Pernyataan ini merupakan tanggapan atas pernyataan Jaksa Agung Marzuki Darusman yang mengatakan akan mengajukan banding dua hari lalu (7/5). Pernyataan Marzuki tersebut disampaikan sebagai tanggapan atas kecaman Sekretaris Jendral PBB, Kofi Anan yang menilai putusan hakim tidak adil.
Menurut Nicholai, dakwaan atas enam orang kliennya melakukan pembunuhan tidak terbukti karena keterangan saksi dan bukti-bukti tidak mendukung dakwaan. Apalagi tuduhan itu hanya didasarkan pada keterangan terdakwa dalam berita acara pemeriksaan (BAP). Sehingga dakwaan melangar pasal 338 tentang pembunuhan dan tuntutan hukum tiga tahun tidak terbukti. Oleh karena itu, kata Nicholai, majelis hakim menganggap tindakan terdakwa hanya memenuhi dakwaan subsider tentang pelanggaran pasal 170 dan pasal 170 ayat 2 ke 3 KUHP, tentang perusakan barang-barang milik umum dan dijatuhi hukuman penjara 10 – 20 bulan.
Alex Frans, anggota tim penasehat hukum lainnya, menilai hukuman yang dijatuhkan kepada kliennya terlalu berat, karena kliennya hanya terbukti merusak kaca-kaca gedung UNHCR. “Hukuman 20 bulan sudah berat dibandingkan dengan 18 bulan yang dijatuhkan untuk koruptor yang melarikan diri,” jelas Frans. Frans kecewa atas pernyataan Jaksa Agung yang menyatakan bahwa hukuman terhadap kliennya terlalu ringan. Menurutnya, Marzuki telah menjadi corong internasional dan tidak memperhatikan kepentingan warga negara Indonesia sendiri. Seharusnya dia tidak perlu mengajukan banding dan bisa menjelaskan kepada dunia internasional mengenai masalah yang sebenarnya.

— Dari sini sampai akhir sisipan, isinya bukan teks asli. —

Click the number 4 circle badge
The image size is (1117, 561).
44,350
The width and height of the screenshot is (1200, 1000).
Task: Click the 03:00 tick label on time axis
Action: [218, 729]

Frans mengatakan, Marzuki tidak paham kondisi di lapangan saat terjadi peristiwa pembunuhan pada 6 September 2000 di Atambua, Nusa Tenggara Timur. Nicholai menambahkan, jika kliennya terus ditekan, tim pengacara akan membuka rahasia yang selama ini belum diketahui publik. “Apapun risikonya akan kami tanggung, meskipun hal itu akan membuat bangsa kita malu,” ujar Nicholai. (Jobpie Sugiharto)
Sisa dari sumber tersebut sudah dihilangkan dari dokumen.